Comme le montre l’indice de résilience, les capacités en matière de transition différeront d’une collectivité à l’autre. Dans le cas des subdivisions de recensement fortement dépendantes, qui représentent un million d’habitants, il pourrait être nécessaire d’adopter une approche pratiquement au cas par cas pour bien gérer les risques et les possibilités. Une chose est certaine : il faudra mettre de l’avant une approche qui priorise les ressources et les aligne sur les besoins.

Pour les collectivités éloignées des villes et moins exposées au télétravail, les possibilités de changer d’emploi sans déménager pourraient être très rares, voire inexistantes. Parallèlement, les niveaux de scolarité généralement inférieurs pourraient compliquer la transition des travailleurs ou le perfectionnement de leurs compétences.

Les discussions sur la transition environnementale éludent généralement la question des pertes d’emplois potentielles dans les industries à fortes émissions. Qu’on veuille bien l’admettre ou non, cela n’en demeure pas moins une fatalité, et certaines collectivités pourraient porter un fardeau plus lourd. La solution proposée est de créer des emplois dans des industries durables (Plan pour des emplois durables). Espérons que ce plan tienne compte des considérations géographiques. Il est d’ailleurs important d’être particulièrement prudents pour la mise en œuvre de politiques publiques qui pourraient avoir une incidence sur les emplois à faible ou moyen niveau de compétences, bien rémunérés et plus difficiles à trouver en dehors des industries à fortes émissions. En outre, l’accès aux établissements postsecondaires (professionnels, collégiaux ou universitaires) ou même à l’enseignement en ligne fera certainement partie de la solution et pourrait être plus ciblé pour certaines collectivités.

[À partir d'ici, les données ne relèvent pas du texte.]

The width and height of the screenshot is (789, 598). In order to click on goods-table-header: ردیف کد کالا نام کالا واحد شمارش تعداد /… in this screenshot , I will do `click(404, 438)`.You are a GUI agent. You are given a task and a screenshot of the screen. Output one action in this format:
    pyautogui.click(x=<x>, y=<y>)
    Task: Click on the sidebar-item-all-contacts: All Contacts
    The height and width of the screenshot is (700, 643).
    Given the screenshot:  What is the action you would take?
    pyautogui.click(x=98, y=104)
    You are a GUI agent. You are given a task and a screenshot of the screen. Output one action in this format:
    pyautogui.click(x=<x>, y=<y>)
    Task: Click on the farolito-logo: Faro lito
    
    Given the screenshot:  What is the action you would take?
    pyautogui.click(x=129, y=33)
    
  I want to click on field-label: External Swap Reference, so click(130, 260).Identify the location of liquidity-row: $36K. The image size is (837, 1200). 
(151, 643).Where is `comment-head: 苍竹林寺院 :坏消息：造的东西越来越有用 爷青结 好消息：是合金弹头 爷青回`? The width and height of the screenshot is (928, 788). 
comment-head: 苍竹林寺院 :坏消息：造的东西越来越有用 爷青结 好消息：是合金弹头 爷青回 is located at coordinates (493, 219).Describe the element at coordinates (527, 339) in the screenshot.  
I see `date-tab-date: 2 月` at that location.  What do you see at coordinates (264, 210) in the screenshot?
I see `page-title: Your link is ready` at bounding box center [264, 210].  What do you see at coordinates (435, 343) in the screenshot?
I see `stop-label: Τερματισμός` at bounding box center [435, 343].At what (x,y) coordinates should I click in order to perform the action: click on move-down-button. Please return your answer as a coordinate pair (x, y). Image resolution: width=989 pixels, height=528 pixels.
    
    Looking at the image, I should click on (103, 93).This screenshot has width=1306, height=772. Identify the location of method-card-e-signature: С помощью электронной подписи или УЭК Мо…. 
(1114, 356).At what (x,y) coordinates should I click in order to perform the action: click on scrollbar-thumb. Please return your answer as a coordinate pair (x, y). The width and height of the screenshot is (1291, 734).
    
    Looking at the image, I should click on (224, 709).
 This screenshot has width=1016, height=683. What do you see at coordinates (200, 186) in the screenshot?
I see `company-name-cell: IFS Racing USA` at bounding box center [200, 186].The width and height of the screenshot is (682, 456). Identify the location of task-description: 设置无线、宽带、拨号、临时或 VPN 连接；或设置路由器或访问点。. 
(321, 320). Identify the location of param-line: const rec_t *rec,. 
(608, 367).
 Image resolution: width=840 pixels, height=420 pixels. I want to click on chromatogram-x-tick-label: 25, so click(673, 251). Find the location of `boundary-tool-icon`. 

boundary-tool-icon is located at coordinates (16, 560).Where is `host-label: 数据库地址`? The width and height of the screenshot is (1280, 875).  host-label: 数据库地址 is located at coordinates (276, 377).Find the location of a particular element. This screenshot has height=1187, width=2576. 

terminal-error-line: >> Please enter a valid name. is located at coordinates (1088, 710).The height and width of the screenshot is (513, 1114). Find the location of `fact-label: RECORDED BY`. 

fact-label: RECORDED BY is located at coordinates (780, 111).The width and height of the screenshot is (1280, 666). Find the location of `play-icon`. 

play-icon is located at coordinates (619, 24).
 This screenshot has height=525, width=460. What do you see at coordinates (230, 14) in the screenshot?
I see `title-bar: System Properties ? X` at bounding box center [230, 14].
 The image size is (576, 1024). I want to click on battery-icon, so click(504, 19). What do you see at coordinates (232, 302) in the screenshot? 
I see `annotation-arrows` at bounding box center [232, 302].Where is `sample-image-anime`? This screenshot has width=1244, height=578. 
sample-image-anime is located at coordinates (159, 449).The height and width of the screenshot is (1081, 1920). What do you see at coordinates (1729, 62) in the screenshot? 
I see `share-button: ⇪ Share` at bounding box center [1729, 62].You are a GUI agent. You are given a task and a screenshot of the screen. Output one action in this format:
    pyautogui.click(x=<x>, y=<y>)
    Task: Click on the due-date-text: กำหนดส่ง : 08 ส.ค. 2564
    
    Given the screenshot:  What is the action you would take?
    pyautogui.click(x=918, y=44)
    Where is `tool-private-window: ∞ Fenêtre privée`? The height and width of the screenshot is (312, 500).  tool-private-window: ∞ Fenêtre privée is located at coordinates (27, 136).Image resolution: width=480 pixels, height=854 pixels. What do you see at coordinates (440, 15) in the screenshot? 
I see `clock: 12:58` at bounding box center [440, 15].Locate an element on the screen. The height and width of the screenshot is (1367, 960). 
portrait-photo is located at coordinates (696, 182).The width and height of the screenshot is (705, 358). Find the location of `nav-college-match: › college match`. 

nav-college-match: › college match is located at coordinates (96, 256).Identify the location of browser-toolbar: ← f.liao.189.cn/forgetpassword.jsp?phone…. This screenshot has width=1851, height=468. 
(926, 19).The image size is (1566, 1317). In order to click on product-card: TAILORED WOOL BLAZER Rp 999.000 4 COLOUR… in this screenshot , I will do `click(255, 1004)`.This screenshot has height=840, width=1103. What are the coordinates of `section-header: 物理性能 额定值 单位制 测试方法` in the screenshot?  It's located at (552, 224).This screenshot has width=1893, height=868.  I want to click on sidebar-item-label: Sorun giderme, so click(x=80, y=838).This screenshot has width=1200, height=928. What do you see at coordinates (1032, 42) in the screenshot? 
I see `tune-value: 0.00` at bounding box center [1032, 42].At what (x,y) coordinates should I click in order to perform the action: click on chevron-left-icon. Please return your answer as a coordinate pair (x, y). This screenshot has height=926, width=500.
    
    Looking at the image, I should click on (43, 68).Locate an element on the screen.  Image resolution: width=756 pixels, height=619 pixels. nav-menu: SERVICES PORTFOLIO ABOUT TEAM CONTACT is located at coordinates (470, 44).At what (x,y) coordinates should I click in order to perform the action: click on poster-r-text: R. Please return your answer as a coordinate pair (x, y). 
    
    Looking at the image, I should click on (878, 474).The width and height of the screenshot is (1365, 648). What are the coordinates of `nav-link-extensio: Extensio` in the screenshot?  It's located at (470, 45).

La transition offre l’occasion de miser davantage sur les initiatives de croissance économique dirigées par les communautés autochtones. Le développement économique local favorisera les projets autochtones en raison de leur importance relative. En outre, la proportion importante de ressources situées sur des terres autochtones ouvre la porte à un développement économique fondé sur les partenariats. La création d’occasions économiques est primordiale pour éviter la migration des jeunes vers les centres urbains.

Certaines constatations ont une incidence sur la croissance de ces collectivités hors du cadre unique de la transition environnementale. Par exemple, l’idée d’étendre l’immigration à l’extérieur des villes canadiennes n’est pas nouvelle. Cependant, elle mérite une attention accrue, d’autant plus que nous avons des objectifs ambitieux et des problèmes d’accès au logement dans les grandes régions métropolitaines. L’intégration économique pourrait être encore plus axée sur les besoins non satisfaits en matière d’emploi et de services ultérieurs. Nous devons également garder à l’esprit que si la transition environnementale suppose un développement économique davantage axé sur les villes, les Canadiens pourraient perdre certaines des particularités désirables des petites collectivités éloignées.